Mechanoreceptors have historically been categorized based upon sites of termination, rapidly or slowly adapting, spontaneous activity, sensitivity to discrete mechanical stimuli, conduction velocity (i.e., myelinated, A-range), and low- versus high-threshold activation response (see Figure 3; Boushey et al., 1974; Bradley, 2000; Davis & Nail, 1987; Sant'Ambrogio & Widdicombe, 2001; Tsuda et al., 1998). Mechanoreceptors in the larynx have been differentiated by location, either in the superficial mucosa (i.e., mucosal mechanoreceptors) or deeper in muscles and laryngeal joints (i.e., proprioceptive afferents; Bradley, 2000). To this end, elicitation of LAR responses, in the feline, was found to be highly dependent on the presence of mucosal mechanoreceptors and not proprioceptive afferents following perturbation pre/post mucosal strip conditions (Andreatta et al., 2002). The classical hallmark of mechanoreceptors is that they exhibit rapid adaptation upon stimulation (Sant'Ambrogio & Widdicombe, 2001), with previous research indicating a significant proportion of laryngeal mechanoreceptor responses were rapidly adapting when recorded from the SLN (Davis & Nail, 1987) or presynaptically in the NTS of the brainstem (Esaki et al., 1997).
Figure 3.
Classification of mechanoreceptor phenotypes.

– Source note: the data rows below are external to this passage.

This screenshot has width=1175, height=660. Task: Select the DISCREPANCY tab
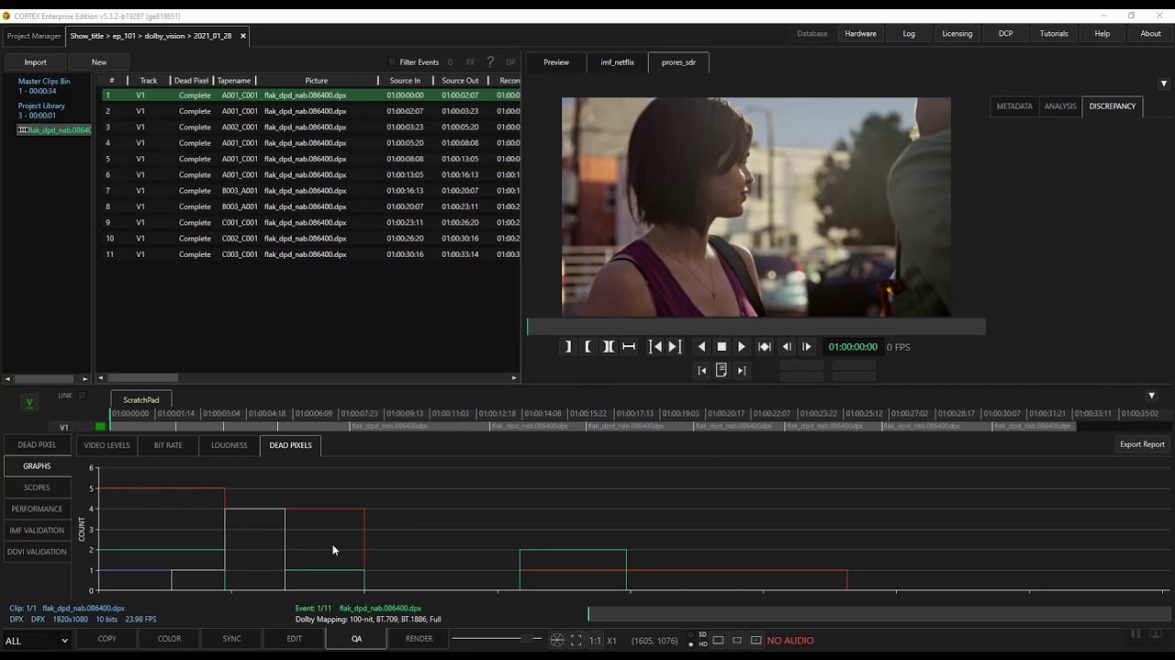pos(1112,106)
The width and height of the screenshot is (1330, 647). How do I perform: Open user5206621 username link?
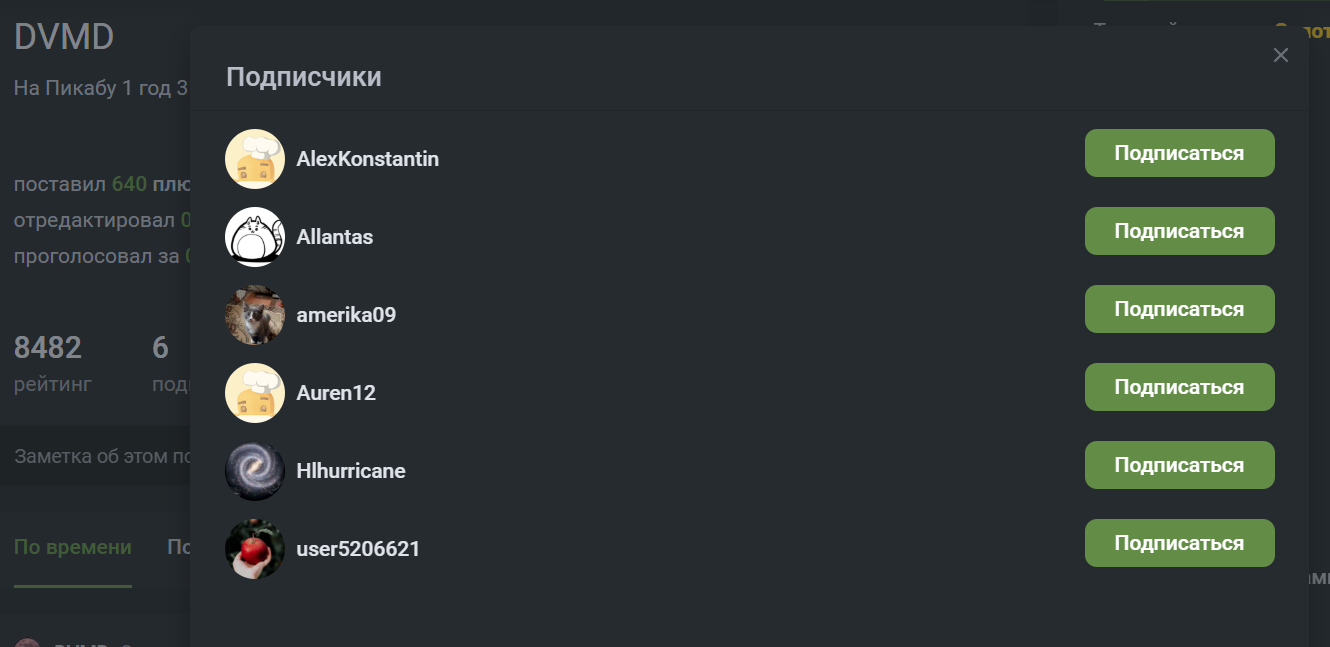pyautogui.click(x=358, y=549)
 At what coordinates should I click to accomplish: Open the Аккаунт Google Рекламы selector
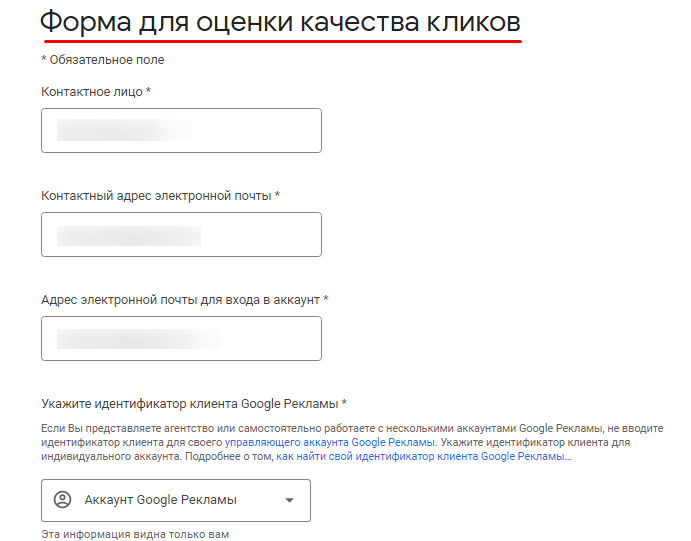(x=176, y=500)
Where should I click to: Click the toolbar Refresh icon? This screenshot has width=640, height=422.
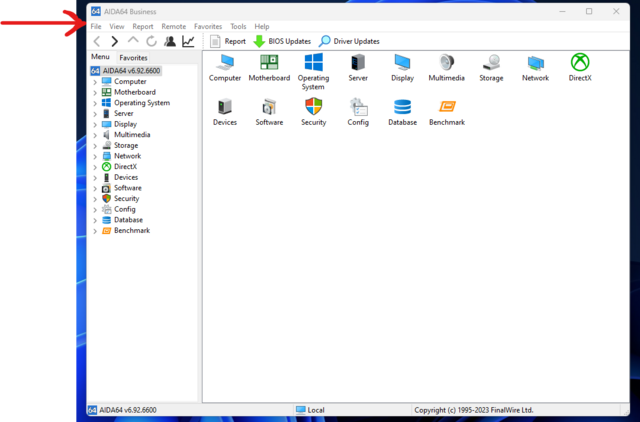(151, 41)
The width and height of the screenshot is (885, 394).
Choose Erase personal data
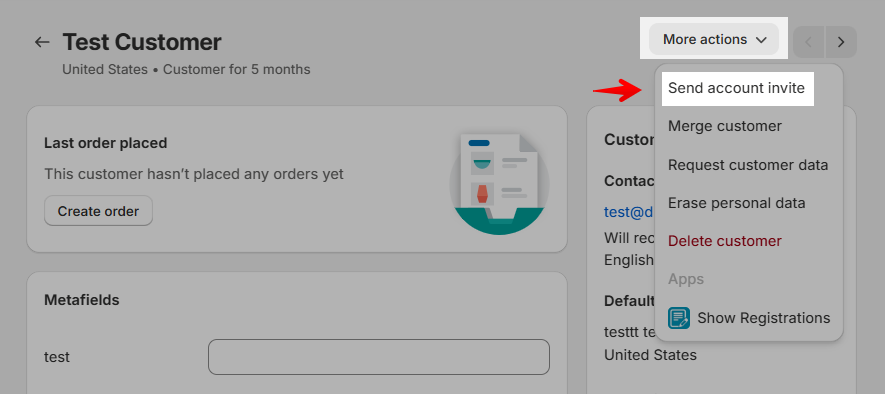point(737,203)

Much work has been done to establish territorial differences regarding density of neural innervation and analogous sensory responses. In excised human larynges, a rich distribution of nerve endings to mucosa of the ventricular and true VF, arytenoid, posterior glottis, and laryngeal surface of the epiglottis were found (see Figure 2A; Sanders & Mu, 1998). While authors assumed data to reflect density of mechanoreceptors, distinction between chemo- and mechanoreceptors was not considered and currently remains unclear, as many receptors function as polymodal—responding to a wide variety of stimuli, including mechanical, chemical, and thermal (Sant'Ambrogio & Widdicombe, 2001). Using anterograde tracing techniques in the feline, injection of wheat germ agglutinin–horseradish peroxidase into the nodose ganglion demonstrated distribution of laryngeal peripheral sensory nerve fibers to the epiglottis, aryepiglottic fold, arytenoid eminence, rostral 1/3 VF, and laryngeal vestibulum. Areas of greatest sensory supply were observed on laryngeal aspect of the epiglottis, aryepiglottic fold, and arytenoid region, reflecting anatomical locations involved in reflex closure of the glottis (Yoshida et al., 1986).
Anatomic studies largely correspond to physiological data demonstrating LAR-elicited sensory topography of the human larynx (see Figure 2B; Sanders & Mu, 1998; Sinclair et al., 2017). Using electrical stimulation of the laryngeal mucosa, the researchers mapped LAR elicitation in various subsites, including epiglottic tip, membranous true VF, midventricular VF, and posterosuperior supraglottis. It was found that elicitation of bilateral LAR responses via electrical mucosal stimulation was predominate in the laryngeal subsites of posterosuperior supraglottis followed by epiglottic tip and ventricular VF, albeit absent in membranous true VF, subglottis, and epiglottic petiole (Sinclair et al., 2017). Authors speculated that differential reflex responses likely evolved to protect against inappropriate LAR activation during volitional tasks without compromise of airway protection. Of particular interest was the lack of LAR response in the membranous VF subsite (Sinclair et al., 2017), despite the previous findings of neural endings in this region (Sanders & Mu, 1998). Given the potential for biomechanical trauma induced to the membranous VF during phonation and cough, this may suggest that identity and function of intra- and subepithelial nerve fibers likely serve as high-threshold, mono- or polymodal nociceptors. Considered together, data might suggest an evolved physiological advantage for demarcated density and distribution of afferent fibers in humans.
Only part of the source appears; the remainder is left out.